| C H A P T E R 8 |
|
Failover |
This chapter describes failover in a Lustre system and includes the following sections:
A computer system is ''highly available'' when the services it provides are available with minimal downtime. In a highly-available system, if a failure condition occurs, such as the loss of a server or a network or software fault, the system’s services continue without interruption. Generally, we measure availability by the percentage of time the system is required to be available.
Availability is accomplished by replicating hardware and/or software so that when a primary server fails or is unavailable, a standby server can be switched into its place to run applications and associated resources. This process, called failover, should be automatic and, in most cases, completely application-transparent.

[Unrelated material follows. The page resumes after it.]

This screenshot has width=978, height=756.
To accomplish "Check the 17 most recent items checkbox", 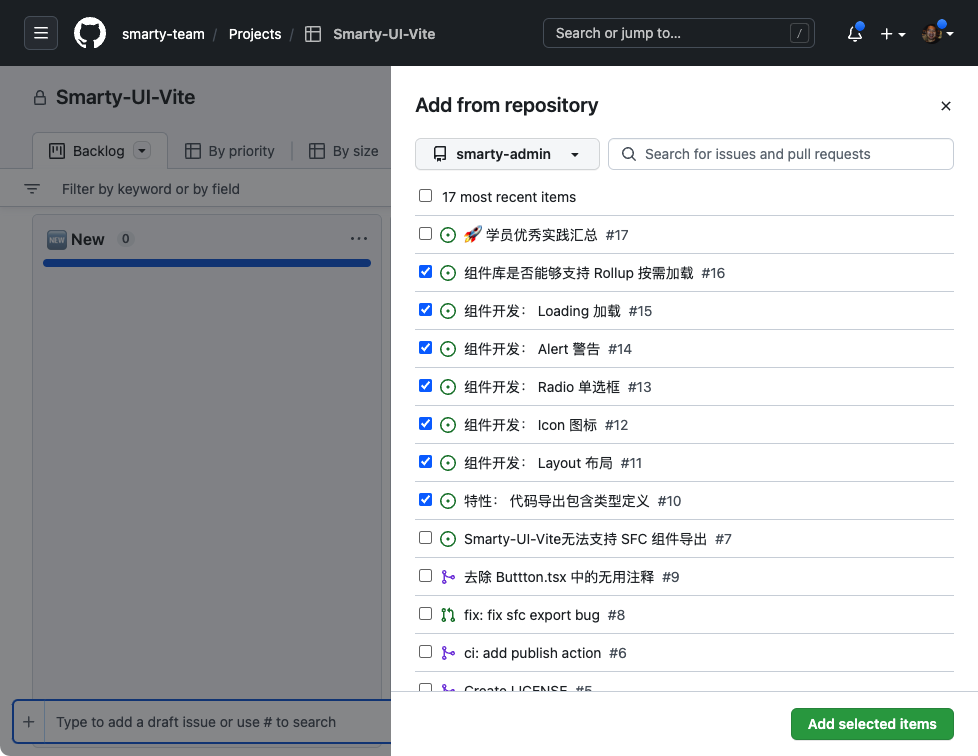I will (426, 196).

A failover hardware setup requires a pair of servers with a shared resource (typically a physical storage device, which may be based on SAN, NAS, hardware RAID, SCSI or FC technology). The method of sharing storage should be essentially transparent at the device level in that the same physical logical unit number (LUN) should be visible from both servers. To ensure high availability at the physical storage level, we encourage the use of RAID arrays to protect against drive-level failures.
To establish a highly-available Lustre file system, power management software or hardware and high availability (HA) software are used to provide the following failover capabilities:
Although these capabilities can be provided by a variety of software and/or hardware solutions, the currently supported solution for Lustre is Heartbeat. For information about accessing the latest version of Heartbeat, see:
www.sun.com/software/products/hpcsoftware/getit.jsp
HA software is responsible for detecting failure of the primary Lustre server node and controlling the failover. Lustre works with any HA software that supports resource (I/O) fencing. For proper resource fencing, the HA software must be able to completely power off the failed server or disconnect it from the shared storage device. If two active nodes have access to the same storage device, data may be severely corrupted.

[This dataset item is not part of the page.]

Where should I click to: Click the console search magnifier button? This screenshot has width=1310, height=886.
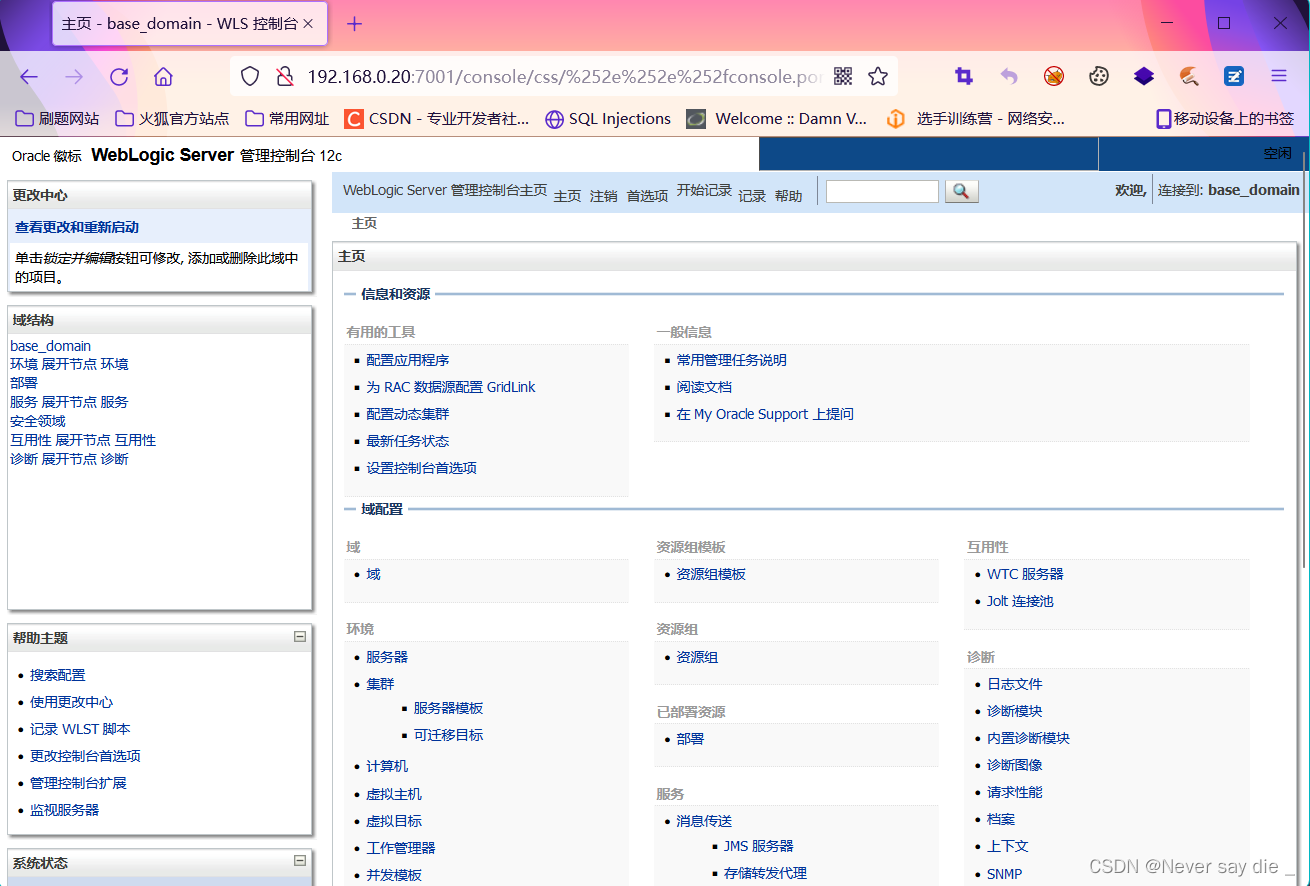961,191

Nodes in a cluster can be configured for failover in several ways. They are often configured in pairs (for example, two OSTs attached to a shared storage device), but other failover configurations are also possible. Failover configurations include:
The active/passive configuration is seldom used for OST servers as it doubles hardware costs without improving performance. On the other hand, an active/active cluster configuration can improve performance by serving and providing arbitrary failover protection to a number of OSTs. In an active/active configuration, multiple OSS nodes are configured to serve the same OST, but only one OSS node can serve the OST at a time. The OST must never be active on more than one OSS at a time.
The failover functionality provided in Lustre supports the following failover scenario. When a client attempts to do I/O to a failed Lustre target, it continues to try until it receives an answer from any of the configured failover nodes for the Lustre target. A user-space application does not detect anything unusual, except that the I/O may take longer than usual to complete.

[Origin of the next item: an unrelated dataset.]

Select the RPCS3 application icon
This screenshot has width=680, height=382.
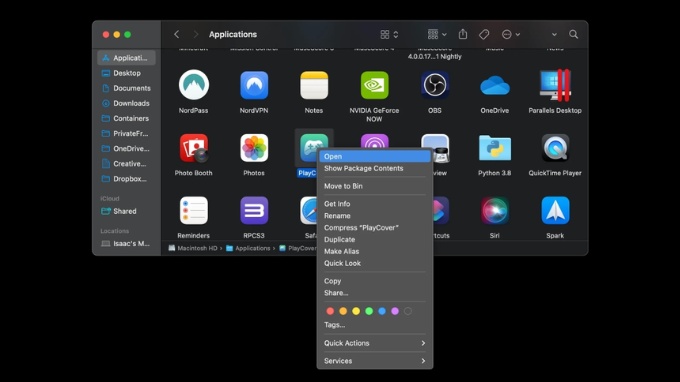pos(254,211)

Lustre failover requires two nodes configured as a failover pair, which must share one or more storage devices. Lustre can be configured to provide MDT or OST failover.
To add a failover partner to a Lustre configuration, the --failnode option is used. This can be done at creation time (using mkfs.lustre) or later when the Lustre system is active (using tunefs.lustre). For explanations of these utilities, see mkfs.lustre and tunefs.lustre.
For a failover example, see More Complicated Configurations.
Two MDSs are usually configured as an active/passive failover pair. Note that both nodes must have access to shared storage for the MDT(s) and the MGS. The primary (active) MDS manages the Lustre system metadata resources. If the primary MDS fails, the secondary (passive) MDS takes over these resources and serves the MDTs and the MGS.
| Note - In an environment with multiple file systems, the MDSs can be configured in a quasi active/active configuration, with each MDS managing metadata for a subset of the Lustre file system. |
OSTs are usually configured in a load-balanced, active/active failover configuration. A failover cluster is built from two OSSs.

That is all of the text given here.